2. Dispatch each operation to its own fixture #

Map operation names to fixture files and fulfill with the match.

// inside the route handler
const fixtures: Record<string, string> = {
  GetUser: 'fixtures/graphql/user.json',
  ListOrders: 'fixtures/graphql/orders.json',
};
const file = fixtures[op];
if (file) {
  await route.fulfill({ path: file }); // exact per-operation response — no shape mismatch
} else {
  await route.continue(); // masking risk: unstubbed ops hit the real server — keep deliberate
}

This per-operation routing mirrors the REST approach in How to Mock REST APIs in Playwright, only keyed on the body rather than the path.

3. Override a single operation per test #

Layer a tighter route on top to force an error or edge case without rewriting the base handler.

test('shows error when PlaceOrder fails', async ({ page }) => {
  await page.route('**/graphql', async (route) => {
    const { operationName } = route.request().postDataJSON();
    if (operationName === 'PlaceOrder') {
      return route.fulfill({
        status: 200, // GraphQL errors return 200 with an errors[] array
        contentType: 'application/json',
        body: JSON.stringify({ errors: [{ message: 'Out of stock' }] }),
      });
    }
    return route.fallback(); // defer other ops to the beforeEach handler — performance: no duplication
  });

  await page.goto('/checkout');
  await page.getByRole('button', { name: 'Place order' }).click();
  await expect(page.getByText('Out of stock')).toBeVisible();
});

4. Match on query text when the client omits operationName #

Some clients send only query. Fall back to a stable substring match.

const op =
  body.operationName ??
  (body.query?.includes('mutation PlaceOrder') ? 'PlaceOrder' : undefined);
// trade-off: substring matching is brittle to query reformatting — prefer named operations

Pitfalls #

  • Returning one fixture for all operations — the wrong shape reaches the component. Mitigation: branch on operationName.
  • Using route.fulfill in a per-test override without route.fallback — other operations get dropped. Mitigation: route.fallback() for non-matching ops.
  • Assuming GraphQL errors are non-200 — they return HTTP 200 with an errors[] array. Mitigation: fulfill status 200 and put the error in the body.
  • Letting unknown operations route.continue() unnoticed — silent real-network calls reintroduce flakiness. Mitigation: log or fail on unmatched operations.
  • Registering the route after navigation — the first request escapes the mock. Mitigation: route in beforeEach before page.goto.

Reliability targets #

Metric Target How to track
Unmatched-operation rate 0% Log op per request, alert on fall-through
GraphQL test flake rate < 0.5% CI history per spec
Fixture-to-operation coverage 100% of operations the page issues Diff issued ops vs fixture map
Real-network calls in mocked tests 0 Network log assertion in CI

Frequently Asked Questions #

Q: How do I read the operation name from a Playwright request? A: Call route.request().postDataJSON() inside the route handler and read the operationName field. The body also contains query and variables if you need to match on those.

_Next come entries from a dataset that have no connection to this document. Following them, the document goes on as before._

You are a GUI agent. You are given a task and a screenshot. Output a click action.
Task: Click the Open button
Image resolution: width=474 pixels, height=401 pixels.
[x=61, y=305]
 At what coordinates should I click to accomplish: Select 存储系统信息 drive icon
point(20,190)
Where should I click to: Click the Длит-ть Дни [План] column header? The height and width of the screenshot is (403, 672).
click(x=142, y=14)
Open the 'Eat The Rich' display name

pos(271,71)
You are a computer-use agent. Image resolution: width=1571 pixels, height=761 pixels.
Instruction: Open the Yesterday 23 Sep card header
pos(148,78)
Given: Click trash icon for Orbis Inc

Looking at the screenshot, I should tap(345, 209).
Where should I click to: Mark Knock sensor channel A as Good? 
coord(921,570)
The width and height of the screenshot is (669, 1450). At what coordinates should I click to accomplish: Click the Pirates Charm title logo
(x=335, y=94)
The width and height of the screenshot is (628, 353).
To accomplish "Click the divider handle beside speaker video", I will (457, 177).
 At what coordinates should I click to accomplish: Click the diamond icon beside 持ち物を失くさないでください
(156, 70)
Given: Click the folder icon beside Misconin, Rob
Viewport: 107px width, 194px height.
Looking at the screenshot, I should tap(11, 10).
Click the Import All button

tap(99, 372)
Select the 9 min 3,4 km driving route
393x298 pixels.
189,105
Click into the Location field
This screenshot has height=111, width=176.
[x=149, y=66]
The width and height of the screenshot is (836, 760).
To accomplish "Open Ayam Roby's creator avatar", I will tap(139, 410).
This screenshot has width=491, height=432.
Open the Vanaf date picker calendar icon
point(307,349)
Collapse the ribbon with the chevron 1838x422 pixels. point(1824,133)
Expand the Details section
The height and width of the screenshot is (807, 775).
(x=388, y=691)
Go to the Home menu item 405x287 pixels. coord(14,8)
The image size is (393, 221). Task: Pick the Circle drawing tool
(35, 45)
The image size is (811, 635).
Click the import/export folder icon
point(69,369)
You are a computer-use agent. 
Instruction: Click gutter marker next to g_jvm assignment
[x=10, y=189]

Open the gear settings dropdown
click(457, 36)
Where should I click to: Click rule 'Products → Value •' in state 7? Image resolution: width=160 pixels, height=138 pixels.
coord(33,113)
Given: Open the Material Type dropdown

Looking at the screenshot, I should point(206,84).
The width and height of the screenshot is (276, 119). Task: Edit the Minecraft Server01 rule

Q: My per-test override drops other GraphQL operations — why? A: A page.route handler that calls route.fulfill only for the matched operation leaves the rest unhandled. Call route.fallback() for non-matching operations so the base beforeEach handler still serves them.

Q: Should a failed mutation fixture return a 4xx or 5xx status? A: Neither, in most cases. GraphQL conventionally returns HTTP 200 with an errors array in the JSON body, so fulfill with status 200 and an { errors: [...] } payload to mimic real server behavior.